------ TEXT TO READ ------
I did not really want to go home yet.  I decided if I had my Winter coat in the jeep when I got back I'd strip down to my undies and wear the coat and my sandals home. It would look hellish, but I'd be warm and dry.  I'd just head home.

   I never saw another soul today on the way in or out.   I did not have my coat in the jeep.   I recalled there being a Dollar General store up the road a few miles.  I changed into my sandals. I sat on my jacket. I drove up there and went in wild and wooly.
I bought some of the ugliest clothes you've ever seen. I went in the bathroom and put them on.  Ugly or not........ they fell marvelous!  My skin was blood red from the waist down from the cold and it felt what I call "spicey".  So cold its hot!
I put on dry undies, dry camisole, dry yoga pants, dry tunic.  My hair was now curly as sheeps wool from having gotten wet. I had some sticks in there.  I just left that stuff.
I came wading out into the sun dry and warm and happy and looking like the Bhagwan Shree Rajneesh.    I got lots of laughs and questioning glances. The cashier tried not to laugh, but I just winked at her and told her to go ahead.

      I felt good so I went on with my day.   I drove up to the top of Starr Mountain for a little hiking and checking for early Spring wildflowers and views.  I was not disappointed.
 I want Kenny to go back with me to hunt for Mason Evans cave up there. Even if I'd found it today I would not have gone in exploring alone.  I think it is near White Cliffs, but I am not certain. I have the GPS coordinates for it.  It will wait for another time.

    I enjoyed four-wheeling on the old red dirt rutted mountain roads and just goofing off.

View from White Cliffs out over Rural Vale


Trout lilies blooming early on Starr Mountain


   I went home dry and dirty and happy.  It felt good to get a shower and a hot cup of coffee and a robe when I got home.  I love it when I take a shower and sticks and leaves are left in the shower floor.  It makes me feel like I did when I was a child and there was a REALLY good bathtub ring after a day's play.  It was WORTH IT!  Now that's a good hike!  Just before washing my hair a spider jumped out of my fro onto the shower wall.
More evidence of having arrived at wild woman status. I love it!

 What I did NOT love was losing my trekking pole.  What I did NOT love was the days later hot knife sensation down my right leg and from my back to my front in my pelvis.
I don't know what I did to myself and it seems to be mending, but I will be  more careful from now on.   I injured myself in the fall, but while I was out having fun I just ignored it.
It is a long way from the heart and I am far too mean to kill.
------ MATERIAL SHOWN ------
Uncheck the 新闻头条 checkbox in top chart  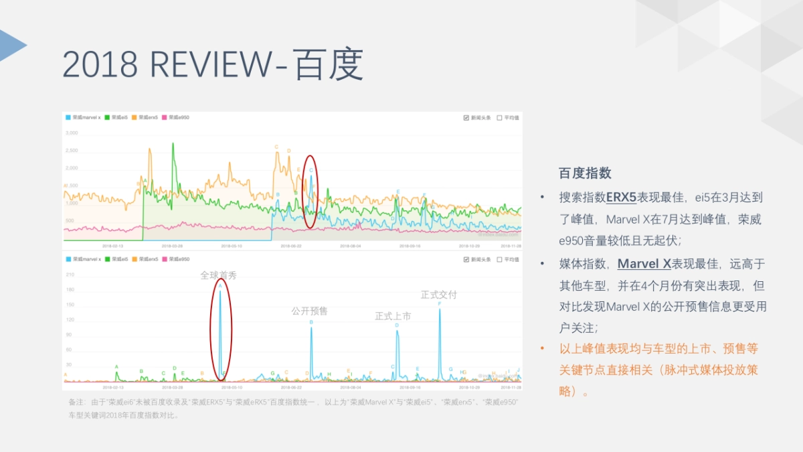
------
------ MATERIAL SHOWN ------
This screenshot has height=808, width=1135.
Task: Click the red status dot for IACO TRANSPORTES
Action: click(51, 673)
------
------ MATERIAL SHOWN ------
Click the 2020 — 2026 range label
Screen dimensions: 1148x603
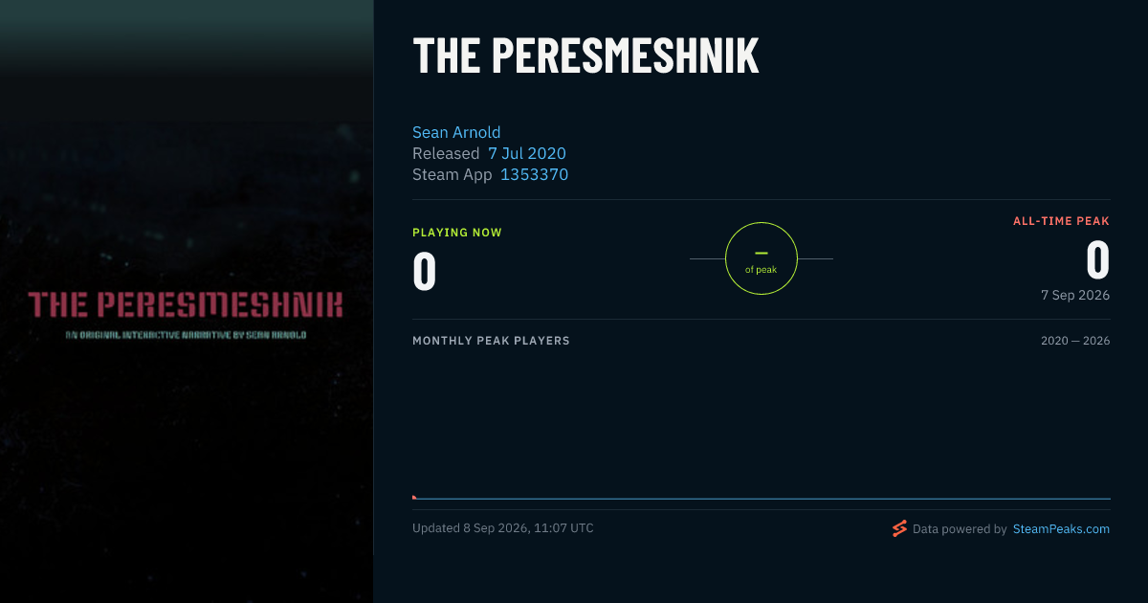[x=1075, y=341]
------
### PROBLEMS TO WORK ON
**a)** Answer these questions using the hiking story.
(i) What store did the writer remember being a few miles up the road?
(ii) Near which place does the writer think Mason Evans cave is?
(iii) What jumped out of the writer's hair onto the shower wall?
**b)** Translate this sentence from the hiking story into Spanish: "I drove up to the top of Starr Mountain for a little hiking and checking for early Spring wildflowers and views."
**c)** Carry on the hiking story from its last sentence.

### OUTPUTS
**a)**
(i) A Dollar General store.
(ii) Near White Cliffs, though the writer is not certain.
(iii) A spider.

**b)** Conduje hasta la cima de Starr Mountain para caminar un poco y buscar flores silvestres de principios de primavera y vistas.

**c)**
        I plan to return to Gee Creek Wilderness later this Spring when the wildflowers are out in greater numbers. 

Thursday, March 21, 2013

Family Hike and Picnic at Coker Creek

Sweetly sings the donkey at the break of day.
Baby donkey and his momma donkey at Coker Creek.


Family Outing to Coker Creek
Sunday March 10, 2013
Dana & Kenny Koogler
Crystal & Michael Lindsey


Pictures are here:
Coker Creek Outing





   We planned to have Crystal and Michael come over Sunday morning for breakfast.
We ate a big breakfast and then packed a picnic and took a drive down to Coker Creek.
We stopped by Coker Village to see the baby donkey and its mother. They were so cute! 
We did a short, easy hike along the John Muir Trail to see the four waterfalls along the stream and the small "cave".   Crystal is expecting and Michael is only four so we had to keep it simple.   It was a great success.  They were doing controlled burns in the area but it did not bother us.   We enjoyed the hike. We saw two ribbon snakes emerging from their hole in the ground.   We explored the cave.  We threw rocks and sticks.
  
    Once back at the trail head we set up our picnic and ate a nice lunch outdoors.
Ham sammidges. Chips. Peanut butter and jelly sammidges.   Fresh fruit.  Trail slaw.
We played by the creek in the sand.  We played with boats and toys in the water.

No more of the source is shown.